(Items listed in a dataset)

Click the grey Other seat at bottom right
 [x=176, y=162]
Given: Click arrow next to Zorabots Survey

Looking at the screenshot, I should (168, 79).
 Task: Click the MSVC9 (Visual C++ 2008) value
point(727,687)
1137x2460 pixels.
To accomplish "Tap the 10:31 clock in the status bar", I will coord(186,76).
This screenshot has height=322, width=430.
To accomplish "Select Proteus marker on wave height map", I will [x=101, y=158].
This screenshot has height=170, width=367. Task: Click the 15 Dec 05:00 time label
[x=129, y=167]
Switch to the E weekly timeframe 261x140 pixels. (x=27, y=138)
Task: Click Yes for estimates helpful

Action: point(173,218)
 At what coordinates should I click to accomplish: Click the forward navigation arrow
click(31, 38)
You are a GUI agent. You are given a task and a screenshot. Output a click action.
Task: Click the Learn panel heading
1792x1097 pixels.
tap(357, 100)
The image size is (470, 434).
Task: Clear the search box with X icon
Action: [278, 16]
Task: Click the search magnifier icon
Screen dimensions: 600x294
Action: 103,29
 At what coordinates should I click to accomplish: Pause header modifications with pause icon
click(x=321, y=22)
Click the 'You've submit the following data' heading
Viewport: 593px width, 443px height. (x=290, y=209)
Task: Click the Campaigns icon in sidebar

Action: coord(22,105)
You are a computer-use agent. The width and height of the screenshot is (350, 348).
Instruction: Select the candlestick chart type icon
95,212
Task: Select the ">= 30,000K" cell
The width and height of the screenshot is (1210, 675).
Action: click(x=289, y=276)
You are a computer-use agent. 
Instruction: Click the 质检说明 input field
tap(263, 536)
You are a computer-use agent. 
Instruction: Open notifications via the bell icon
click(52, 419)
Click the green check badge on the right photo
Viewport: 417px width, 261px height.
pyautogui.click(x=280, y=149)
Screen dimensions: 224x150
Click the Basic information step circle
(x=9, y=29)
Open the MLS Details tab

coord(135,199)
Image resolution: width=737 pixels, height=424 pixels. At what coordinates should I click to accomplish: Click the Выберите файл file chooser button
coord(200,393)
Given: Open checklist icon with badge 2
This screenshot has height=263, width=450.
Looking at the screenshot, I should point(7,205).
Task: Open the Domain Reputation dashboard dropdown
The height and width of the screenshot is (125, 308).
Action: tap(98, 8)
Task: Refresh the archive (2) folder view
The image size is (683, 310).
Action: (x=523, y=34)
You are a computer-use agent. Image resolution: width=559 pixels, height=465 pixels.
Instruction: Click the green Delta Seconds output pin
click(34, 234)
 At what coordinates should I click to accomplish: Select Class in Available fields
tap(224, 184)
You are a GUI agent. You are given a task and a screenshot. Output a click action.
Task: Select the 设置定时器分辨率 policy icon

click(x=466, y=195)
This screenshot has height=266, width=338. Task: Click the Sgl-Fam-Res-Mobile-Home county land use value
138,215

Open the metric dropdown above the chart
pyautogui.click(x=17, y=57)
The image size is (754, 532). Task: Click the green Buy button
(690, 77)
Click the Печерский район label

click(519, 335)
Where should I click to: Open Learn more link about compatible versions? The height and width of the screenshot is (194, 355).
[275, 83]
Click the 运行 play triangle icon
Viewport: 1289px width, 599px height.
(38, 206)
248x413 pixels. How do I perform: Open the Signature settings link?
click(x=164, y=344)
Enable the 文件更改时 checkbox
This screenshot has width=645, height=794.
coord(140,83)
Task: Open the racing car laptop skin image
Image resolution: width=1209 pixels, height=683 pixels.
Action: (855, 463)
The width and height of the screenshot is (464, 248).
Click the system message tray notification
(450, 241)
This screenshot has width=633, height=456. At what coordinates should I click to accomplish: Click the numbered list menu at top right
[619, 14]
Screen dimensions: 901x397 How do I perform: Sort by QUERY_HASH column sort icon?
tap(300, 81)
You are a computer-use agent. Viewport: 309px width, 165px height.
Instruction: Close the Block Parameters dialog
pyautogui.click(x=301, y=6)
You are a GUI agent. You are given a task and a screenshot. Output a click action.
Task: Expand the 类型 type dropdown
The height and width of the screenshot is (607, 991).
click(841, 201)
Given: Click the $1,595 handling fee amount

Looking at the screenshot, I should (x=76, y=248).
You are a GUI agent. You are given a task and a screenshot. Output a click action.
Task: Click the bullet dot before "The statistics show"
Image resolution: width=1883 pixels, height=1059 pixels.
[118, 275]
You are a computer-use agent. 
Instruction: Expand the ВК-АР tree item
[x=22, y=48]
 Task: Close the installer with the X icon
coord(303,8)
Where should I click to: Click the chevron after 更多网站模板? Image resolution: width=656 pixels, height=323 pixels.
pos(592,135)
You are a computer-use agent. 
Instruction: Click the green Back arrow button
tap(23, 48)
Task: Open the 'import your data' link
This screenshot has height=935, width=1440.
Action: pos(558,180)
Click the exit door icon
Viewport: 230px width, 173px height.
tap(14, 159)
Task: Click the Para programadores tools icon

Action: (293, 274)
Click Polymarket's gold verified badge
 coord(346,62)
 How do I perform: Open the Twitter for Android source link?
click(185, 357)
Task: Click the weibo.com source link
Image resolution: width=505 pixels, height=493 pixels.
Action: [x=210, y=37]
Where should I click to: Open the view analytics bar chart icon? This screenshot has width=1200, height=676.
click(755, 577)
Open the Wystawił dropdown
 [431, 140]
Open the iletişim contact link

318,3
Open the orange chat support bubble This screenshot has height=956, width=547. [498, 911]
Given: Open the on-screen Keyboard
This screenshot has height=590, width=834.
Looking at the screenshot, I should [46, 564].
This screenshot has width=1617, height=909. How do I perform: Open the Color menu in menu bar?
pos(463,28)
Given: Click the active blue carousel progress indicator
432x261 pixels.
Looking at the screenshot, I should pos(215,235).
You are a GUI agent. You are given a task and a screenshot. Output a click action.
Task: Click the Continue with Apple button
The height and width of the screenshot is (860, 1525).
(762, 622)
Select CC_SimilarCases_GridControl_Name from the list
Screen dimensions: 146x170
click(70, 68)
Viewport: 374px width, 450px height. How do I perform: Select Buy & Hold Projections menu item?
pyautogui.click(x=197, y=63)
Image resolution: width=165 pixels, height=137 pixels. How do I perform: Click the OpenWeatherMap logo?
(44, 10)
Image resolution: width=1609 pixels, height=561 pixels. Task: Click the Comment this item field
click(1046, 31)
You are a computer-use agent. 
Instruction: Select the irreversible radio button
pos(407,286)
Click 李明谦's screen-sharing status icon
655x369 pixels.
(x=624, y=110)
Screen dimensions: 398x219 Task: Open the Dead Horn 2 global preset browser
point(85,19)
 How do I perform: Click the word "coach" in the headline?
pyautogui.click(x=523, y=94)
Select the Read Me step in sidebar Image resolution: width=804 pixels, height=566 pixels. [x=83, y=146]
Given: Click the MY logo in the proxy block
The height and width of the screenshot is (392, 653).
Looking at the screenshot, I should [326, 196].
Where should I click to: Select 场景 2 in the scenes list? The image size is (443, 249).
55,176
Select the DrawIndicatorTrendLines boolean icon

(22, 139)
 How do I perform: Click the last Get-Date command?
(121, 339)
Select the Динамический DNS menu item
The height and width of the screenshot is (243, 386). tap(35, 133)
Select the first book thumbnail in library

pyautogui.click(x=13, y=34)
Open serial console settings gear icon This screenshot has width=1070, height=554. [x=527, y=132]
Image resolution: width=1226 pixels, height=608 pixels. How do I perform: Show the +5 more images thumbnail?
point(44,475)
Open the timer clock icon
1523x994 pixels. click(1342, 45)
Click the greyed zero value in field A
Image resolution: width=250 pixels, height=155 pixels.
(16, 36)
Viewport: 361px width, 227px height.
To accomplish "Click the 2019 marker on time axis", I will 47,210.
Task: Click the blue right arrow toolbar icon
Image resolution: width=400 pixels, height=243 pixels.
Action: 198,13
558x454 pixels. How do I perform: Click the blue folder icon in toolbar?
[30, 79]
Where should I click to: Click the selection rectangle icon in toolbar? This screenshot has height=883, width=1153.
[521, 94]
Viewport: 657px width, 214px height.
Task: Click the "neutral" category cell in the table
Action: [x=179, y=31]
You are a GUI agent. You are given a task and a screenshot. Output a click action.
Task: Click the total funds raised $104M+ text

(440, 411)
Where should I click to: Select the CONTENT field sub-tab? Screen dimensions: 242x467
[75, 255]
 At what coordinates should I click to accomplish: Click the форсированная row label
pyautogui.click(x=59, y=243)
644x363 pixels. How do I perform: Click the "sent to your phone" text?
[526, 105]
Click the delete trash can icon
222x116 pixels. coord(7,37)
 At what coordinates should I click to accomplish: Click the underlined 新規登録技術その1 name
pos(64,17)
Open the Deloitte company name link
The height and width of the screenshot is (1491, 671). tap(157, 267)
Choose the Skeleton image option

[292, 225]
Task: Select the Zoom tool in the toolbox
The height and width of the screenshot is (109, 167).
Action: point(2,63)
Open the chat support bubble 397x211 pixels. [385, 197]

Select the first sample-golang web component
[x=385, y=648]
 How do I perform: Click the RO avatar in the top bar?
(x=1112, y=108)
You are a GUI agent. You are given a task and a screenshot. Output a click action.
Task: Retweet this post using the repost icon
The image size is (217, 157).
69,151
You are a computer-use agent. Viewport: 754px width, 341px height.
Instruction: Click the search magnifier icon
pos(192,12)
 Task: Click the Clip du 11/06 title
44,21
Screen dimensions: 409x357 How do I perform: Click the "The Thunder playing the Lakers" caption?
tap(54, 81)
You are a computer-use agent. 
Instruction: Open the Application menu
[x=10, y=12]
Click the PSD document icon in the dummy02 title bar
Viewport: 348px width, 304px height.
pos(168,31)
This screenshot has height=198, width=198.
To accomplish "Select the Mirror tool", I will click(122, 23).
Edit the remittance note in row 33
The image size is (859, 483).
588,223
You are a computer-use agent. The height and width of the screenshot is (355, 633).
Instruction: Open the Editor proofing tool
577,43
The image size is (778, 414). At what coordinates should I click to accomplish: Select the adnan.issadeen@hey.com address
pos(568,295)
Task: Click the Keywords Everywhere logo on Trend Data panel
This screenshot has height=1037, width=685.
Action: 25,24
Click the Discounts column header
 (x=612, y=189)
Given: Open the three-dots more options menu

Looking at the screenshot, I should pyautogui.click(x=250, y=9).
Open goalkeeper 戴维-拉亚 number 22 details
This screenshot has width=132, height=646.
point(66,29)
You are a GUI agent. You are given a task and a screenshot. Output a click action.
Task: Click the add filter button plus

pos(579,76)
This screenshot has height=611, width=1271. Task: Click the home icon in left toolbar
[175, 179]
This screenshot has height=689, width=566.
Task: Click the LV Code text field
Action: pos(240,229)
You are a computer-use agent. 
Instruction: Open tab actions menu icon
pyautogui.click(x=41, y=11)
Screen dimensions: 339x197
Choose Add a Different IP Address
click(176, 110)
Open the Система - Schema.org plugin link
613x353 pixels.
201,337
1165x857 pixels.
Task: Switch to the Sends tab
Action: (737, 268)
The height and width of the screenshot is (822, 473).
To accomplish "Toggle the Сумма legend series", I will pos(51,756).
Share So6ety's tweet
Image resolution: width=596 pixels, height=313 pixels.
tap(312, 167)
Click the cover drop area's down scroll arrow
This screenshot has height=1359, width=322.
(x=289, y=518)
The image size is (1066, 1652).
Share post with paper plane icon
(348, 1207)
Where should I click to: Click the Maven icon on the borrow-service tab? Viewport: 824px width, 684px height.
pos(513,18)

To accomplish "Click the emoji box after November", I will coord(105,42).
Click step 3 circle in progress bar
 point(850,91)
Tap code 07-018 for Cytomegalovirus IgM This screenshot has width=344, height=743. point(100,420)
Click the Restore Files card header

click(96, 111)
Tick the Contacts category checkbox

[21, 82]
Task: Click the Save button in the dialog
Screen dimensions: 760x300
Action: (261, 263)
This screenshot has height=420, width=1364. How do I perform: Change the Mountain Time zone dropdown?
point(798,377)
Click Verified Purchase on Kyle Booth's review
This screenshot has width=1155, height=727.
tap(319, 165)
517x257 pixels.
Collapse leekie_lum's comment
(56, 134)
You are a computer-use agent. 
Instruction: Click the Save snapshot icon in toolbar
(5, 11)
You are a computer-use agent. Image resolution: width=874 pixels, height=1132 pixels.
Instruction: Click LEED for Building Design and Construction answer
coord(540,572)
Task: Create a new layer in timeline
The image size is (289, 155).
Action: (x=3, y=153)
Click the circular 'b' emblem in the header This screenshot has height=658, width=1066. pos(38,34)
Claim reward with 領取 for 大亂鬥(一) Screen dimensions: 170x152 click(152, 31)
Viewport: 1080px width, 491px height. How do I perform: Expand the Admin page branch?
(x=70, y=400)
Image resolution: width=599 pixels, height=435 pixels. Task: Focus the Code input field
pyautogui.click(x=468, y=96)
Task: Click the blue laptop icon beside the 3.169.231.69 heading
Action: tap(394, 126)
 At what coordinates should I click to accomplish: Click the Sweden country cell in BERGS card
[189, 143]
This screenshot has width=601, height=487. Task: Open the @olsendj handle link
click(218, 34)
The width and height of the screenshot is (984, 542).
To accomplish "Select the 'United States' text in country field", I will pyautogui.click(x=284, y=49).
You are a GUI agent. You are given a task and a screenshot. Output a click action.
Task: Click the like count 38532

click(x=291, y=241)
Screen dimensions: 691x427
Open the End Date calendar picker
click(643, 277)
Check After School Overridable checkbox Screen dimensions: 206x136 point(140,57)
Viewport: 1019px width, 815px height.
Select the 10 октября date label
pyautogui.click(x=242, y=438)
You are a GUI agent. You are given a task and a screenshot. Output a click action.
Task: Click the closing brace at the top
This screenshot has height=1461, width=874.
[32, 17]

▶ [Exercise goal]:
Wherever the string "support" occurs in the records above, copy that line.

▶ [Written response]:
Open the orange chat support bubble This screenshot has height=956, width=547. [498, 911]
Open the chat support bubble 397x211 pixels. [385, 197]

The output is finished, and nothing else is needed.